I have RMA (Robust Multi-Array) scores for the different genes (and their isoforms) on the Affymetrix chip. I want to know which of these genes are "active" (or in other words: are likely to produce enough protein products to have an effect). I'm not interested in them being differentially expressed or X-fold over- or under-expressed. All I want is the classification of them being likely "on" or "off".

So far I log-transformed (basis 10) the RMA score and centered them (subtracted the median). I called all genes which had a transformed score <0 as being inactive and scores >0 as being active.

Does anyone have a better methodology ?

I would suggest the following question instead of the one you're asking:

Can you actually determine if a gene is "active" (i.e. translated into protein) from [gene] expression data?

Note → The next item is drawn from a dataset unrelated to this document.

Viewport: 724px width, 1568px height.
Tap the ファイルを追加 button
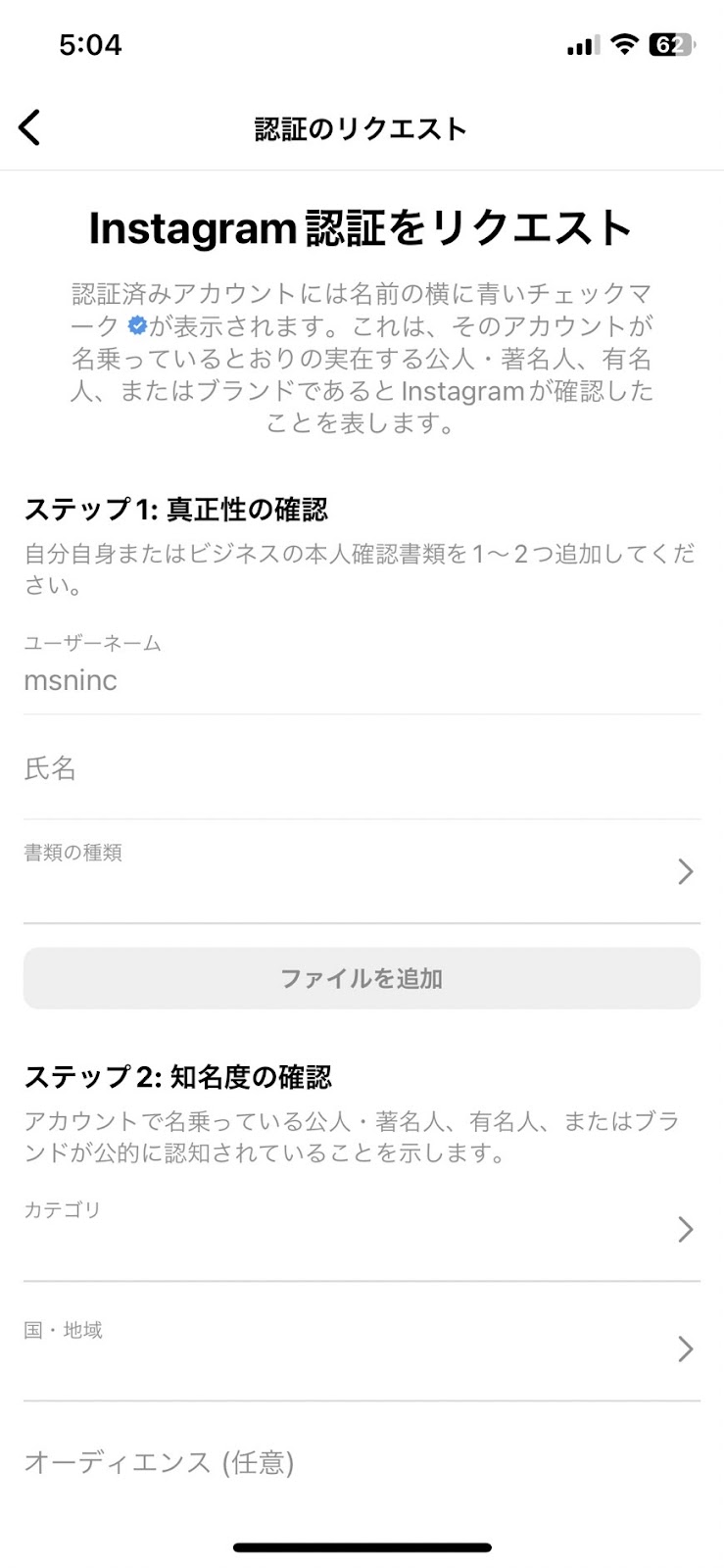pos(362,978)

And I'll point you towards people who have published papers about it:

• Correlation between protein and mRNA abundance in yeast.
• Correlation of mRNA and protein levels: Cell type-specific gene expression of cluster designation antigens in the prostate
• Comparing protein abundance and mRNA expression levels on a genomic scale
• Insights into the relation between mrna and protein expression patterns: ii. Experimental observations in Escherichia coli

These are just a few papers that seem critical towards such a correlation. That is not to say that there is no good correlation for any gene. But I would be very surprised if you can make a general rule about it without checking in every cell type, tissue type and for every gene to see if such a correlation is or not acceptable.

Now, if you do a Pubmed search for the terms "correlation mRNA protein", you will find many papers that check for such correlations, but mostly for specific genes in specific tissues (often for cancer diagnostics purposes).

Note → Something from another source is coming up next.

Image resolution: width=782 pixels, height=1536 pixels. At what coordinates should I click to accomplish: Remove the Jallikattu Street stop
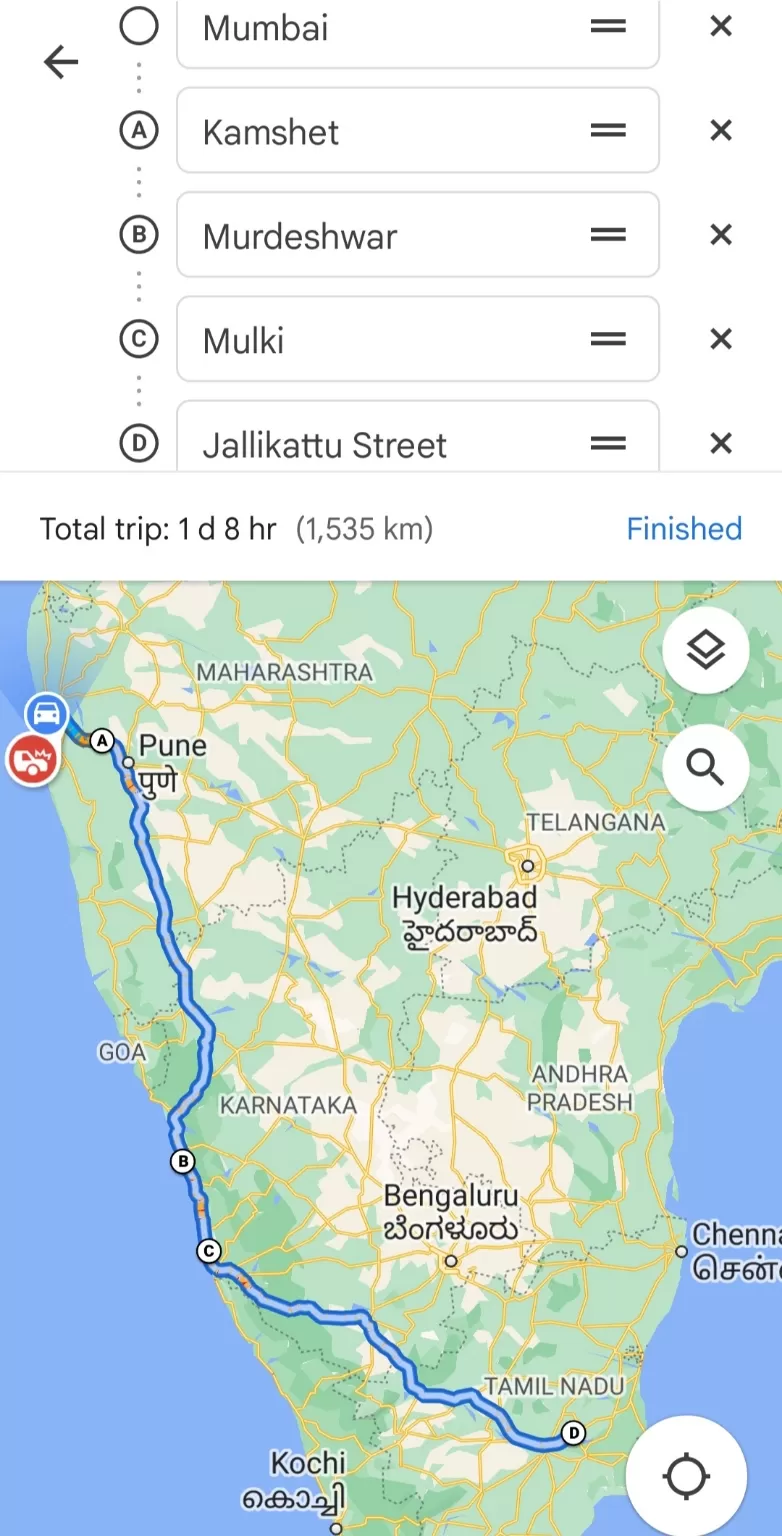721,443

If you do find papers that state such correlations, genome wide using microarray data, I'd be highly suspicious of that paper.

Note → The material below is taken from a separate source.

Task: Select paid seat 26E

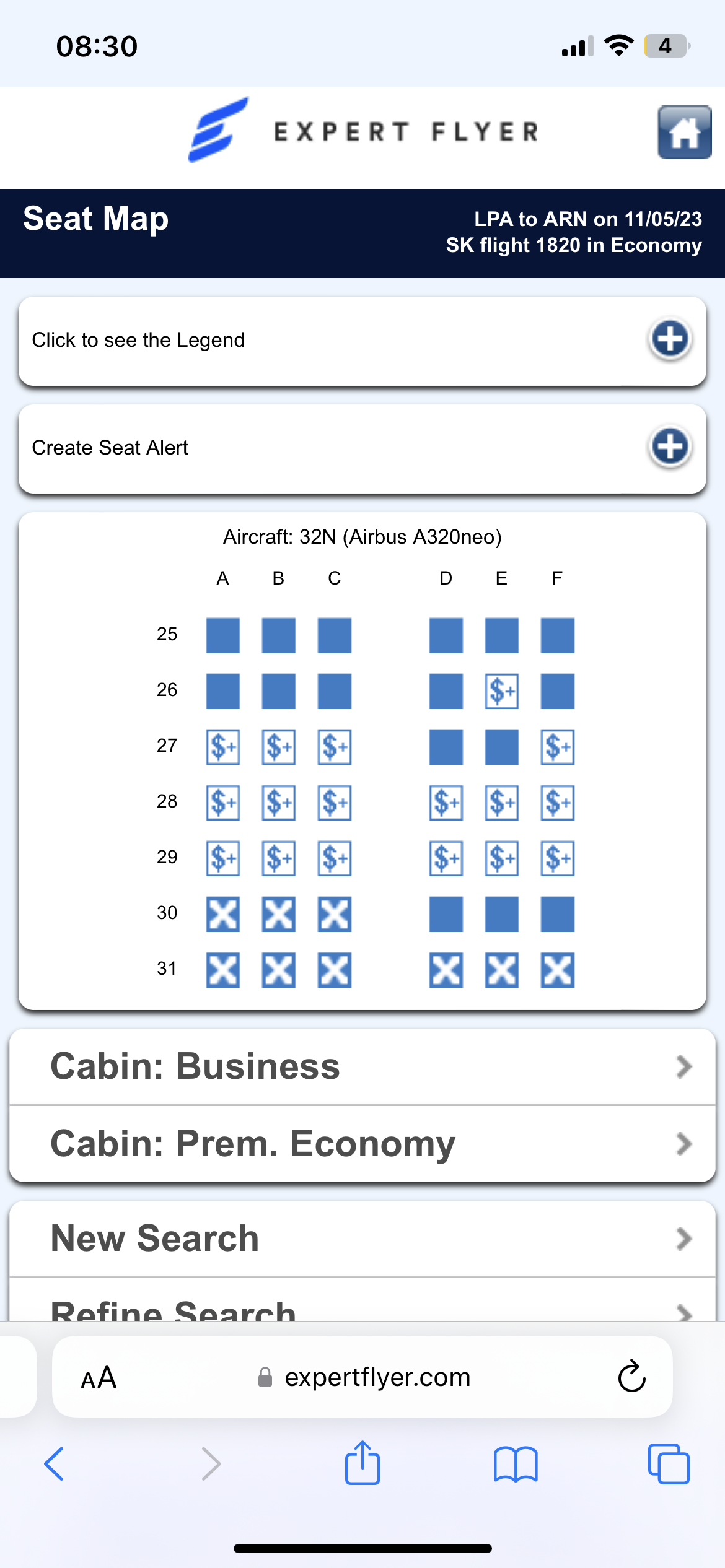Action: tap(501, 691)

So, obviously, you can not set "a" cut-off for determining this. My personal experience tells me that you can have gene transcription with no protein expression following it... Unfortunately, I have not published it yet :(

You're right in thinking that your methodology isn't a very good representation of the system. mRNAs (and their protein products) have a huge dynamic range. Some are going to be expressed constantly at extremely low levels, and at the other extremes, you'll have genes that are highly expressed, but only for a short period of time. Taking the median level as the dividing line between on and off is going to give you huge numbers of false negatives (genes that are actually being transcribed and translated, but that you'll classify as "off")

I'd look at what the background noise level is, then run some stats to determine which probes give you signal significantly above that level. Any gene meeting that criteria should probably be considered "on". I suspect that may not divide the set as nicely as you'd hope, though.

Maybe if you tell us more about what exactly you're trying to do, we can offer more constructive advice.

Sounds like your trying to find genes which actually switch from on-to-off (or vice-versa) based on cell-type, condition, etc. Not all genes have this type of behavior ... some are graded (like a dimer switch). There are numerous papers that discuss techniques for finding genes which have "bi-modal" expression patterns. Since they are a mixture of two expressions patterns it is likely that they have "on" and "off" pattern.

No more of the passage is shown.